There are laws preventing price dropping on new books.
If Amazon has to start charging for shipping, they will be charging the same as every other bookstore in total, making them just another option among the others. Some will still prefer Amazon, but there is no downside anymore to chose another online shop (and there’s plenty big and reputable ones).
Oh good one. I guess at the end thats what these comapnies want. If they cant get market share through prices they'll do it in other ways as long as there is a level playing field.
Similar to what fb is dealing with. They would welcome any legislation to hamper social media competition since they could then stop buying up potential threats.
Amazon doesn't even order books anymore in many cases.
Most of their paperbacks are printed on demand. Kinda cool and pretty good for the environment IMO. Never a book being printed that's not needed. But smaller stores can't compete with that.
Another option would have been to support local bookstores by subsidizing transportation, which would have allowed them to lower the price to the point of being competitive with Amazon.
But I guess that using public money to help local businesses is not as good as getting the customers to pay and help Amazon at the same time, in the eyes of Macron.
I'm curious whether French independent bookstores have been harmed much by Amazon.
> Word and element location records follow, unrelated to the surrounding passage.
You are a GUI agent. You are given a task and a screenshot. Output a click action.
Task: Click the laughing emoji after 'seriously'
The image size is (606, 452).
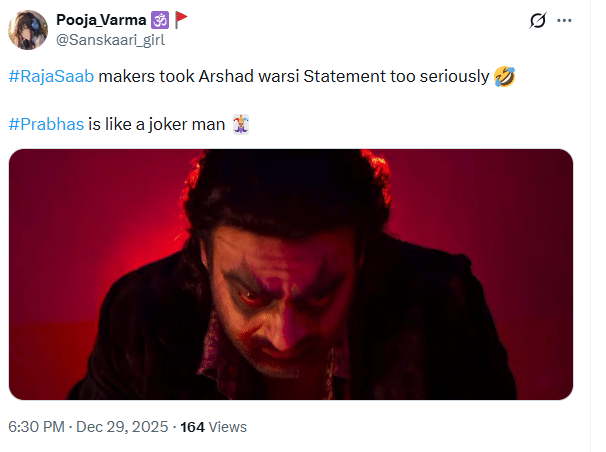(505, 78)
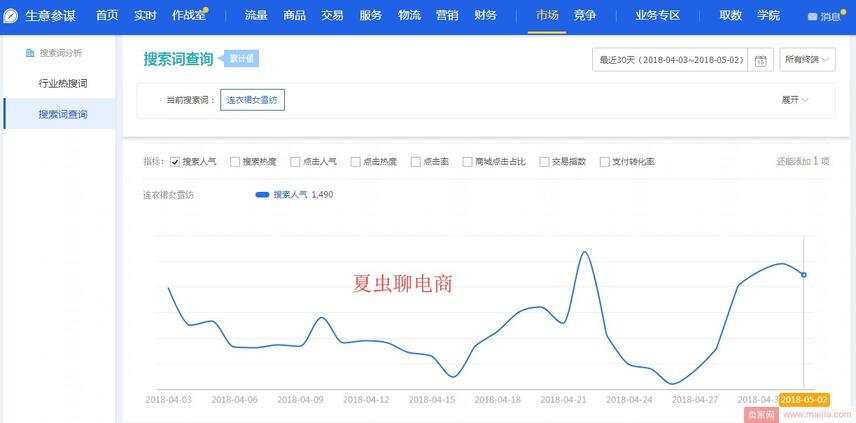Open the calendar date picker icon
Screen dimensions: 856x423
click(761, 60)
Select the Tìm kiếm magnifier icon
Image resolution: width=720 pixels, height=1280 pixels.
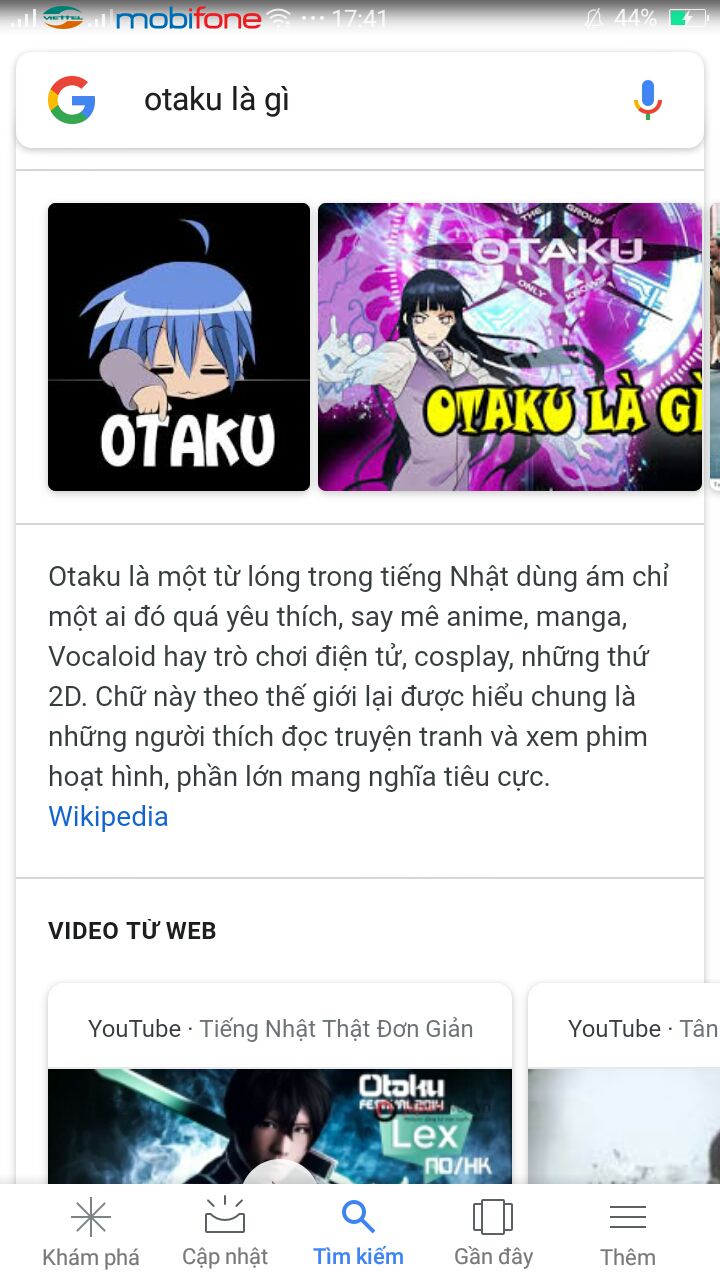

In the US, Amazon has probably actually been a boon — the number of independent bookstores has grown dramatically over the last decade, in part because Amazon squashed the previous era's giant book retailers like Borders and Barnes and Noble, who had been crushing independent bookstores.
To all posters who harp on the "this is stupid" theme: I do agree, but saying this is imo short-sighted.
Much more likely, we're witnessing a good old-fashioned lobbying effort bearing fruits at the expense of the consumer and in favor of a small but politically connected group of businesses.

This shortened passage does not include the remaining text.